Goal
Can you recast every line of the records below as a numbered list, skipping any blank lines and leaving the pictures out?

Data lines
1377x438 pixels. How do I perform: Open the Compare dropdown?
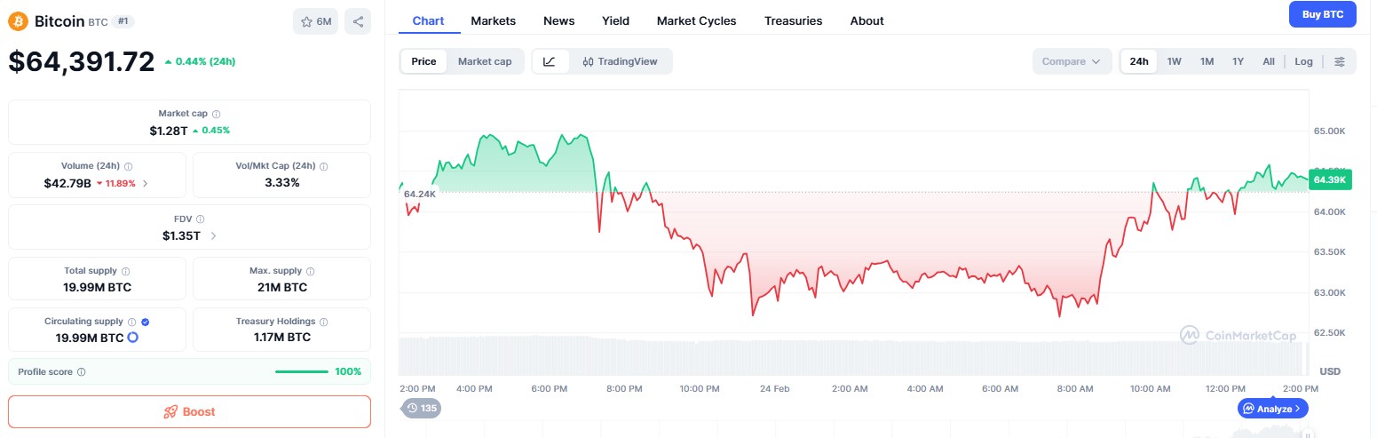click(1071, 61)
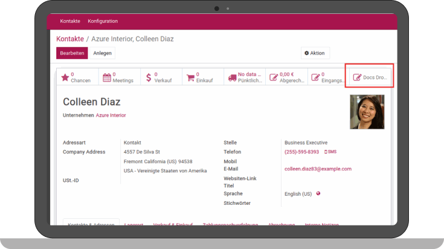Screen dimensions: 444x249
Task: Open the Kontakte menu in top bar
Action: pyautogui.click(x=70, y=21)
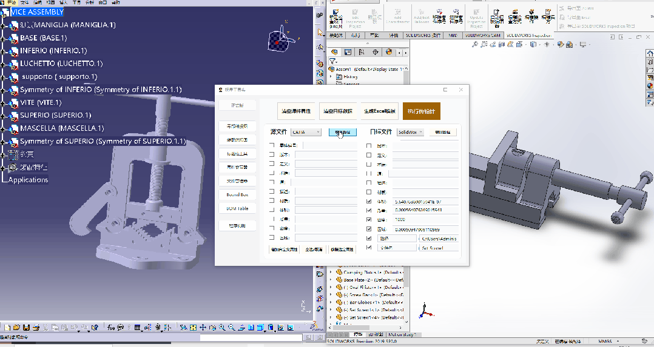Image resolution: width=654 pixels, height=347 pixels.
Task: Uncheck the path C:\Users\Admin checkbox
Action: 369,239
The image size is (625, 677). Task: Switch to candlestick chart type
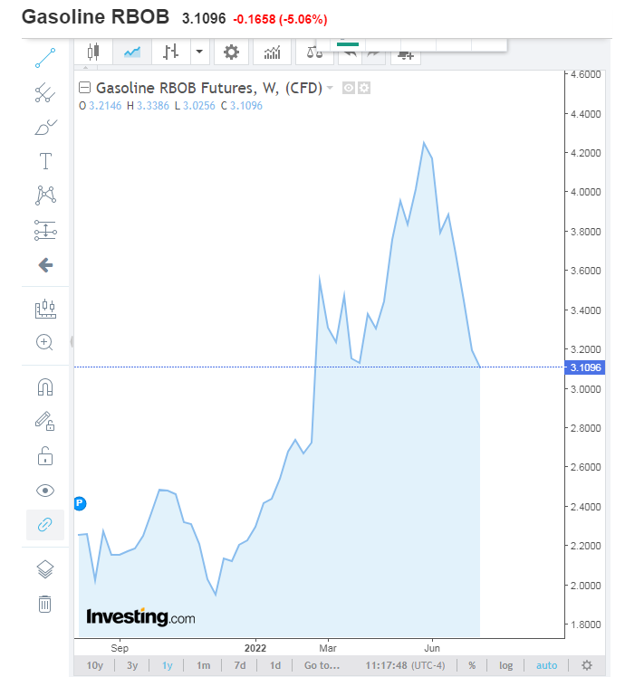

Result of this exercise
1. 1377x438 pixels. How do I perform: Open the Compare dropdown?
2. click(1071, 61)
3. Screen dimensions: 444x249
4. Task: Open the Kontakte menu in top bar
5. Action: pyautogui.click(x=70, y=21)
6. Image resolution: width=654 pixels, height=347 pixels.
7. Task: Uncheck the path C:\Users\Admin checkbox
8. Action: 369,239
9. The image size is (625, 677). Task: Switch to candlestick chart type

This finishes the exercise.